* [TASK TO CARRY OUT]:
Reproduce the stretch of the data from the line containing "Task: Select the Ventas tab" through the line containing "Action: click(162, 180)", substituting "capture" for "screenshot" and leaving everything else unchanged.

(Word and item position data)
###
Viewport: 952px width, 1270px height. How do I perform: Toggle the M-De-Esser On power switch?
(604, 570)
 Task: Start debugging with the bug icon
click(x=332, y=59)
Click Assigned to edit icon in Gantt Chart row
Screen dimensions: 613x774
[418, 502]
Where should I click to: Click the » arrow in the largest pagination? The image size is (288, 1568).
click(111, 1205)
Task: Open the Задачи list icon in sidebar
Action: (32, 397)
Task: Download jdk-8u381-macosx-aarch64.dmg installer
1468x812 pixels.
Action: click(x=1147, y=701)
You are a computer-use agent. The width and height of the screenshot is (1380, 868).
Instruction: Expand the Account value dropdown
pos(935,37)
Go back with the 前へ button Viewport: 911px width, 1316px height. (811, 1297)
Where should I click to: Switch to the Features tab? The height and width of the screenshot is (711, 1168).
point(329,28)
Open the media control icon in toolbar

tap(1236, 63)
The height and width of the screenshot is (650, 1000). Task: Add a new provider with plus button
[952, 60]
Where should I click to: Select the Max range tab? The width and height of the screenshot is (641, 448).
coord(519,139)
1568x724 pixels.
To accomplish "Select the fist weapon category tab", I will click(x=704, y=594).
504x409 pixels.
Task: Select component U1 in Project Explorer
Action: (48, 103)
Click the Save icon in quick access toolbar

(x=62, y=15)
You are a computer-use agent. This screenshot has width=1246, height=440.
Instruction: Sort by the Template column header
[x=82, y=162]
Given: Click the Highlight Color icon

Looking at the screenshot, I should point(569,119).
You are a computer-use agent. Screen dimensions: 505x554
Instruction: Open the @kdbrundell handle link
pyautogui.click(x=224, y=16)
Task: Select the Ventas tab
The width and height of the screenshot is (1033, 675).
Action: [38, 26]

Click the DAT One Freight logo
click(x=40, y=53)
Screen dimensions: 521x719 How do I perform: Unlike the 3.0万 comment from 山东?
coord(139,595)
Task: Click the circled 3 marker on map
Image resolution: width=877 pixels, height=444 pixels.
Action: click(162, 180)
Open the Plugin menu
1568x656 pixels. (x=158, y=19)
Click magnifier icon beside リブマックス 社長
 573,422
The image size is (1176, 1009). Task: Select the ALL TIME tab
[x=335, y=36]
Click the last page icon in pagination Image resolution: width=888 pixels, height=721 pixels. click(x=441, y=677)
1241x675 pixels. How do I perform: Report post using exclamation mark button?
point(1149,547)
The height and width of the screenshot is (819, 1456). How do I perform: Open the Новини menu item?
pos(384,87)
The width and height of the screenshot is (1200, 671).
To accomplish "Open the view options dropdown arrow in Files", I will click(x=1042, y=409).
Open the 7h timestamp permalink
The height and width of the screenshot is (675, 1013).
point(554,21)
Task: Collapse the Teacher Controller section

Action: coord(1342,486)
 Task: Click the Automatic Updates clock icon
###
* [OUTPUT FOR THIS EXERCISE]:
Task: Select the Ventas tab
The width and height of the capture is (1033, 675).
Action: [38, 26]

Click the DAT One Freight logo
click(x=40, y=53)
Screen dimensions: 521x719 How do I perform: Unlike the 3.0万 comment from 山东?
coord(139,595)
Task: Click the circled 3 marker on map
Image resolution: width=877 pixels, height=444 pixels.
Action: click(162, 180)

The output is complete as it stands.